Item coordinate data:
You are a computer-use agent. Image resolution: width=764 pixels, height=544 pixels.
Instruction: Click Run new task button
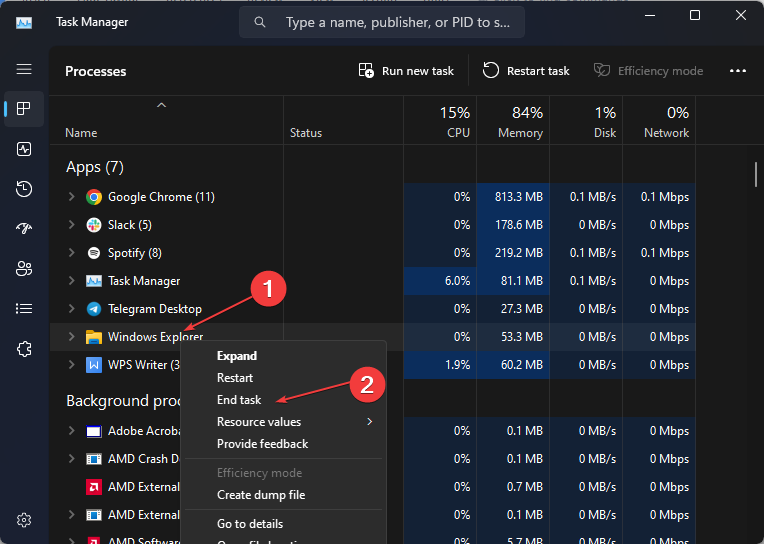point(406,71)
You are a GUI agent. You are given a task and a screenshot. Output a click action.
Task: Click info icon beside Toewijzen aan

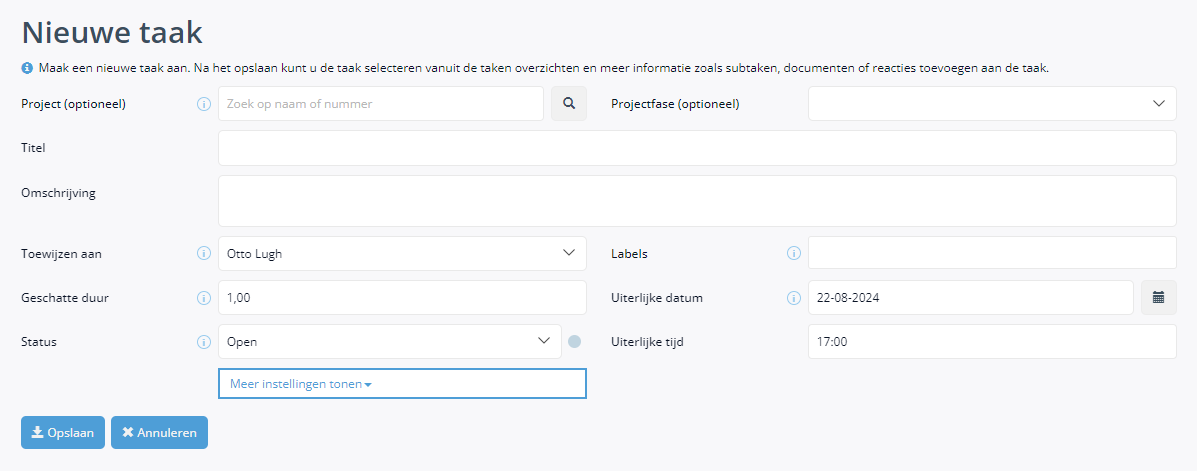point(203,253)
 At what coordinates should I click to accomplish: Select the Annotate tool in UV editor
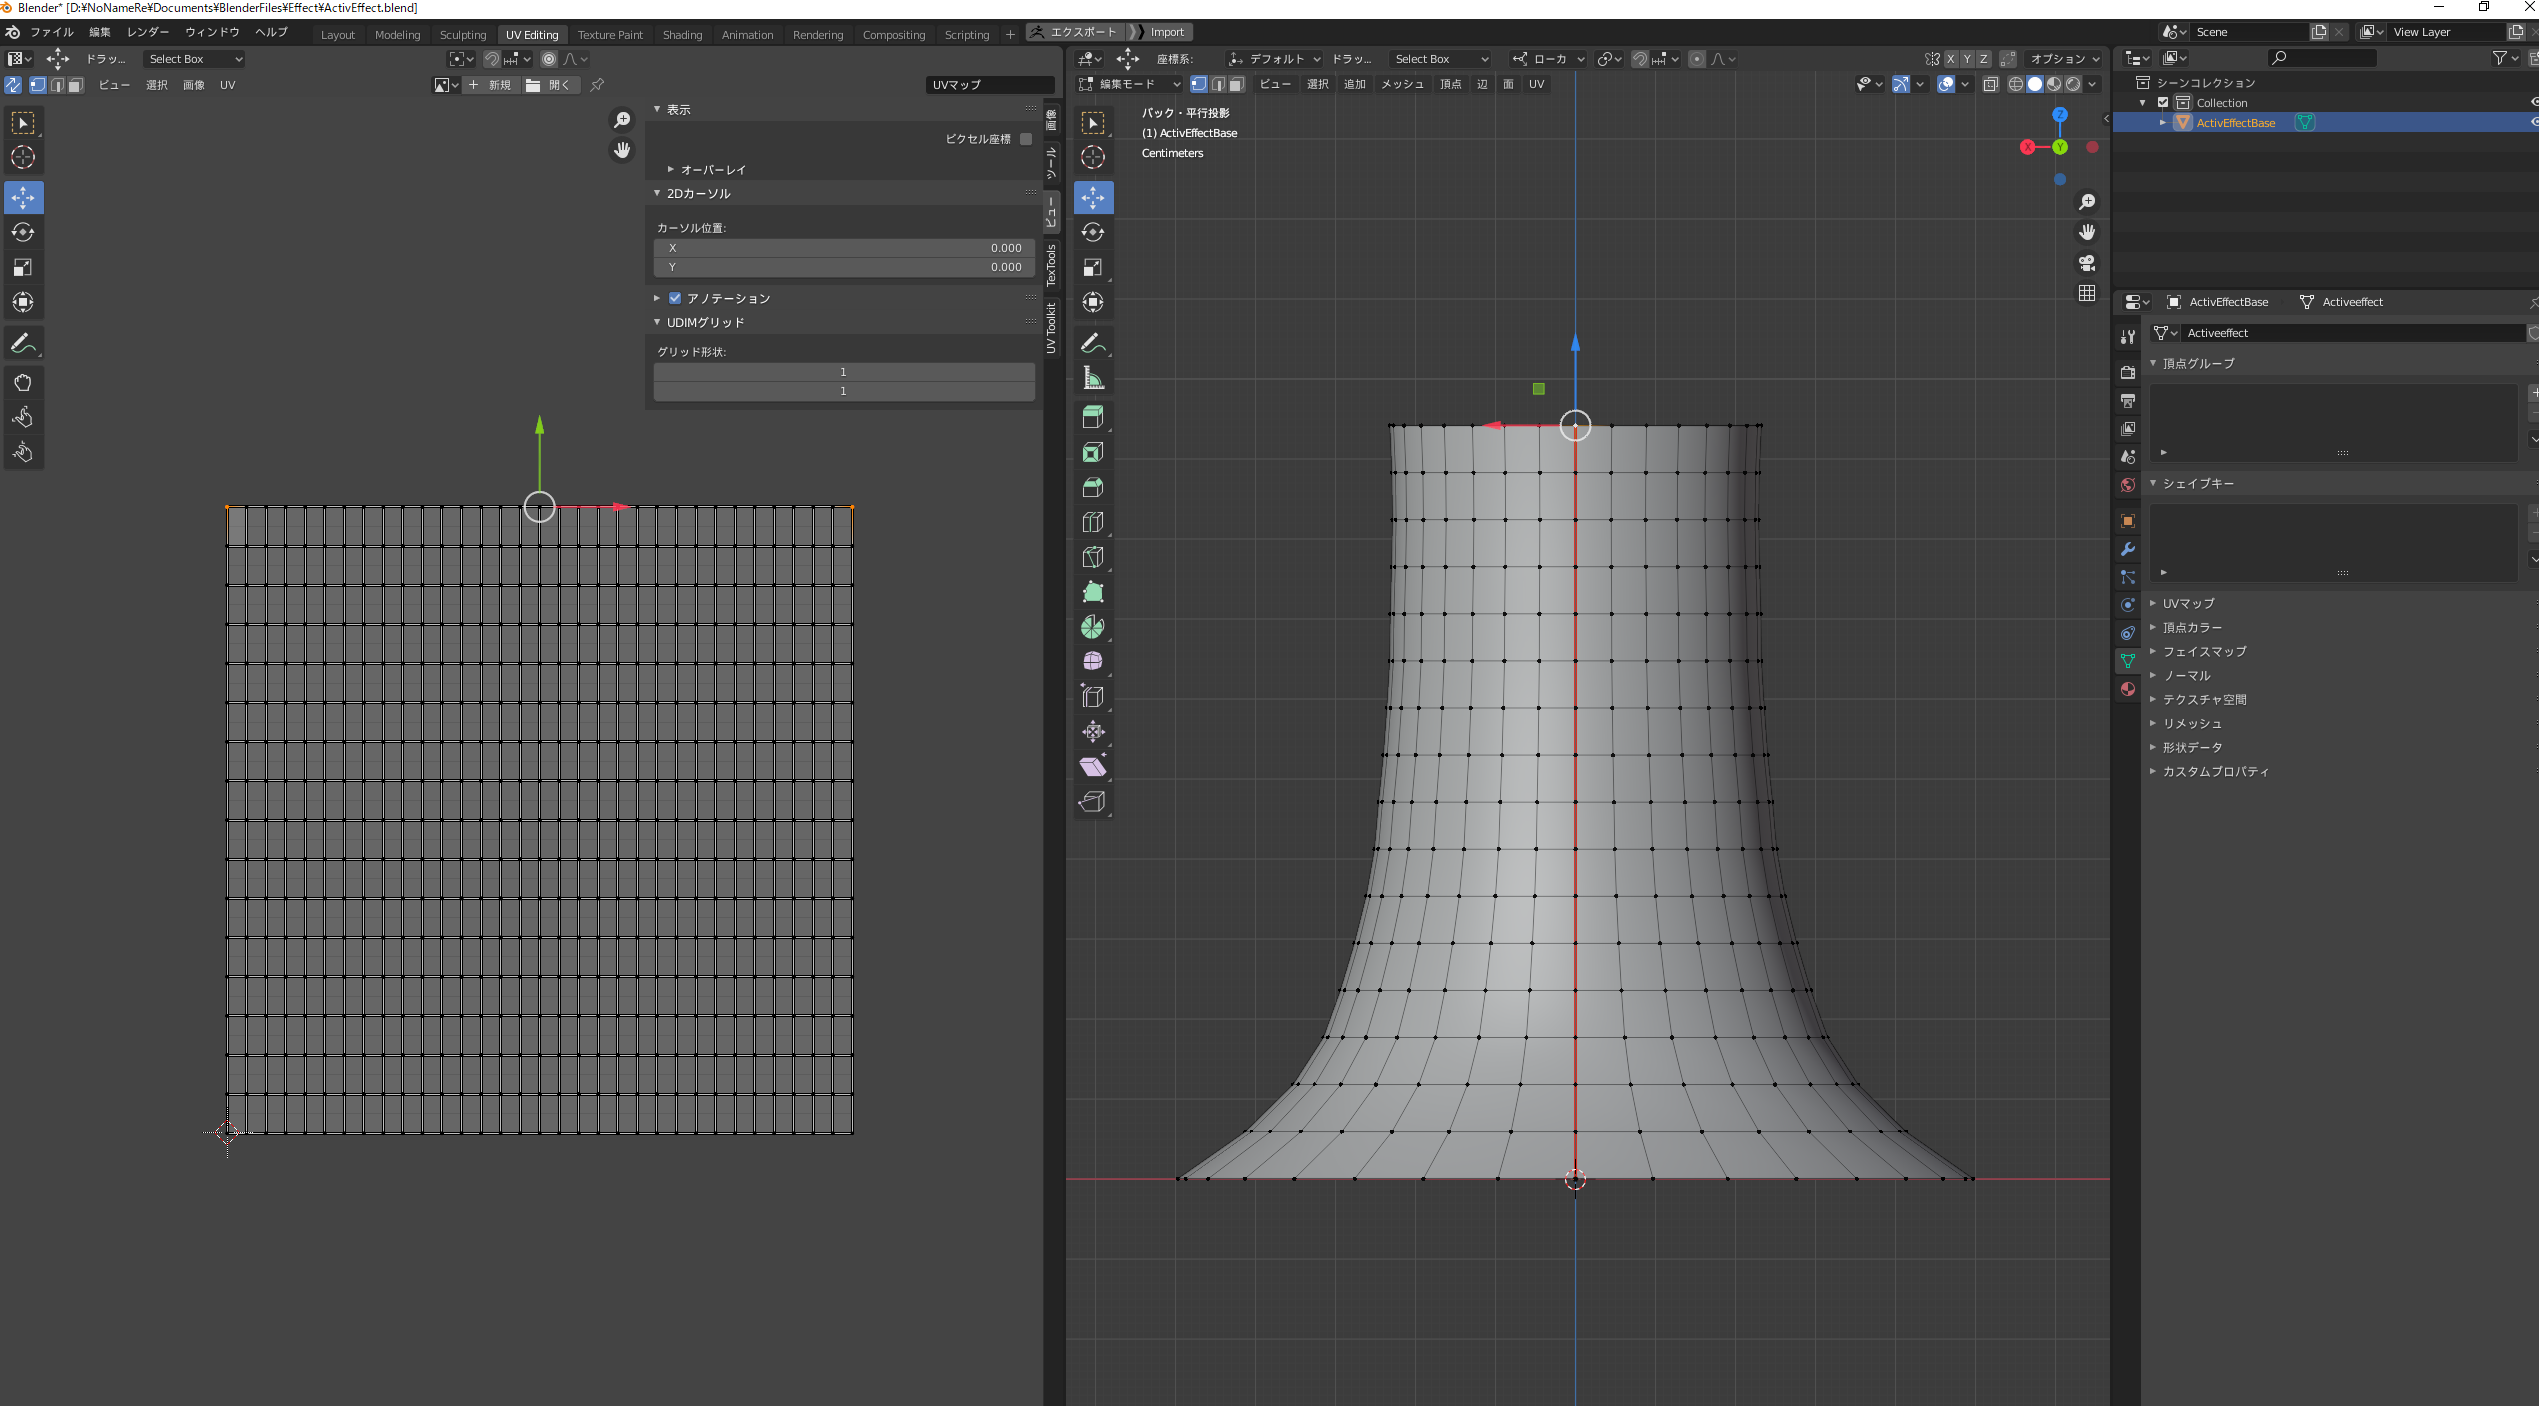click(23, 343)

Instructions to follow:
Rewrite the whole listing above with "agent" swapped for "assistant" everywhere it appears and everything else left unchanged, omitting the pictures.

Exercise answer:
You are a computer-use assistant. Image resolution: width=764 pixels, height=544 pixels.
Instruction: Click Run new task button
point(406,71)
You are a GUI assistant. You are given a task and a screenshot. Output a click action.
Task: Click info icon beside Toewijzen aan

point(203,253)
 At what coordinates should I click to accomplish: Select the Annotate tool in UV editor
click(23, 343)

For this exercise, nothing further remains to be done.